Johnmark Hatfield wrote:i only have experience in large group consensus (~50) with 80% vote without consensus. or small group consensus (~.
I think what Johnmark said is true in my experience which has been in groups between 20 to 70.
We have discussion, then consensus vote (support, neutral, dislike, and BLOCK) and if there are any blocks we go back to discussion, and then put it to an 80% supermajority vote. It has worked for divisive issues and has also been useful for discussing budgets of several hundred dollars. It is imperative to build a culture of honest and caring communication.
leila hamaya wrote:
what i've been thinking is that there needs to be a HUGE umbrella group which links up as many as possible farms/communities/bioregions as possible into a very large network of communities in 100s and thousands of different locations. if you were to join this organization then one could belong to a variety of different projects- given potential access to land and work trade sort of situations, or for farmers/especially permaculturists or other horticulturist...they get labor and assistance, house sitters, and access to a number of different locations where they could also stay.

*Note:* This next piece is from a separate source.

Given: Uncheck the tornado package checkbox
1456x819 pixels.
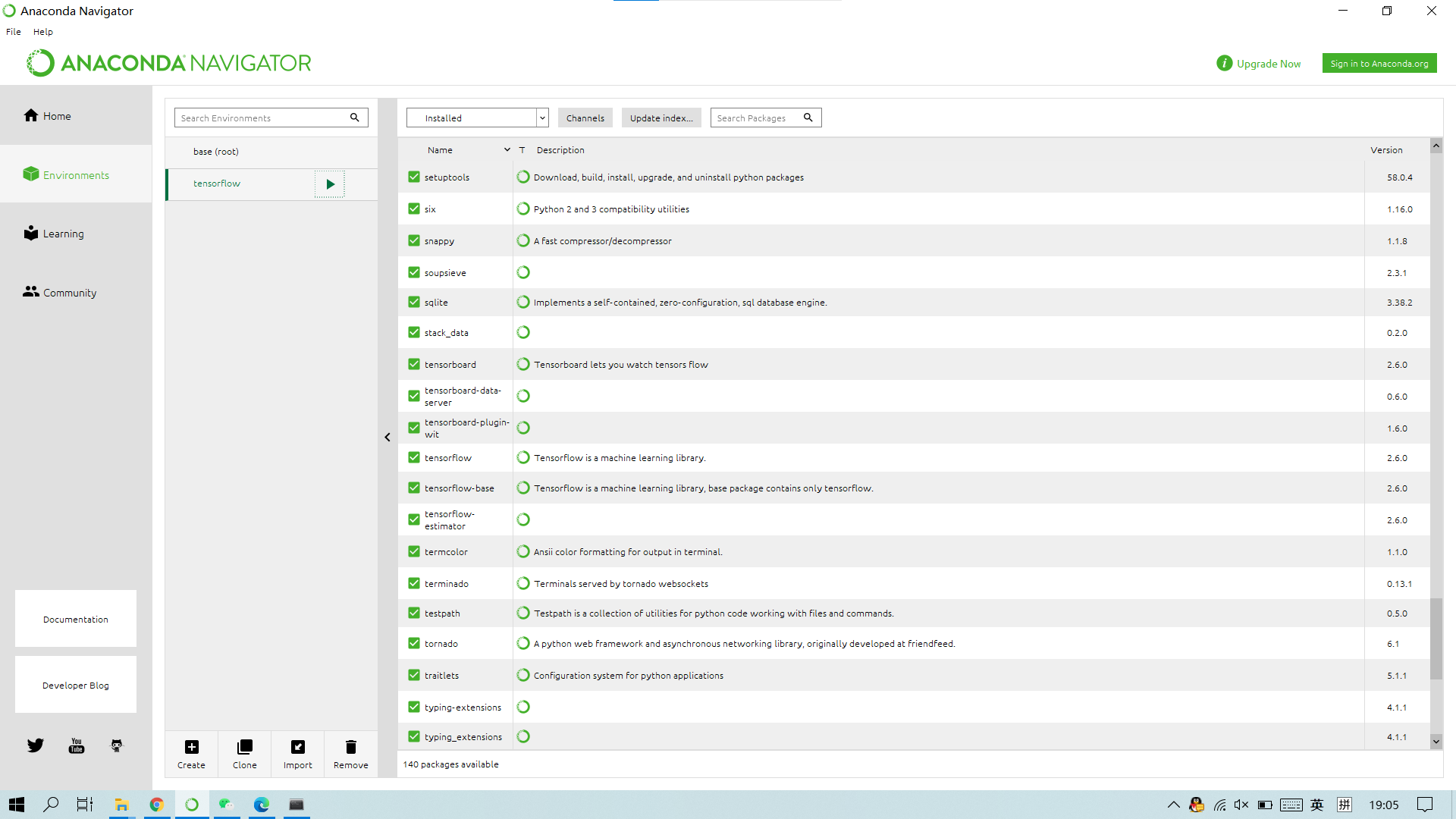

the idea being using what everyone involved already has, even if its a small extra bedroom, a couch to sleep on, or some unused land to share crop...to a farm with internships, land sharing or whatever else people are willing to open up to gifting/leasing/owning/sharing land. then this organization would have to coordinate between them to place people in different locations, continue to network in as many different places as possible.

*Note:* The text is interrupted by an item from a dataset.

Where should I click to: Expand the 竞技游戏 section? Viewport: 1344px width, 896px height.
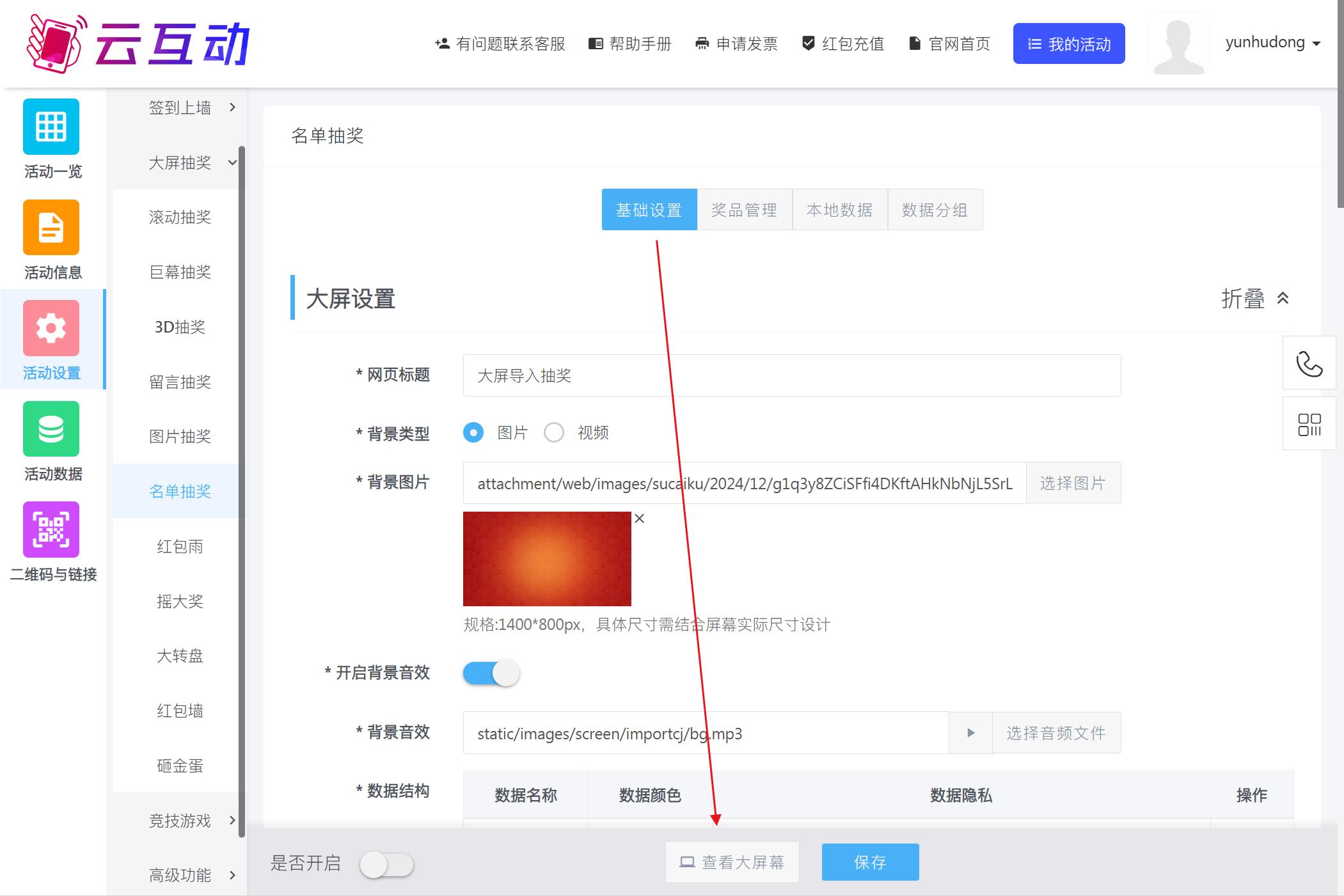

with this though i dont think it would fly to make too many rules, or ideas about how the segments operate. each of the places would have to be able to make their own decisions about all the particulars, or none if they didnt want to have any restrictions.
no one could say even that you had to use only permaculture practices or anything...
Jamie Jackson wrote:About 5 years ago I donated a small amount to kiva.org, the small loan organization and keep re-loaning the same money. You pick someone trying to upgrade/ start their business. SO many farmers wanted money for seed and pesticide and/or herbicides. I contacted Kiva and asked them why can't they form coops or teaching groups and teach people permaculture or at least organic farming. They said I'm welcome to do that. We've given up everything we have to build a self-sufficient homestead and teach along the way, but I"m teaching locals. We might be in the "have" group, but just barely When we get our house finished and more experience under our belts, we'll teach more and more.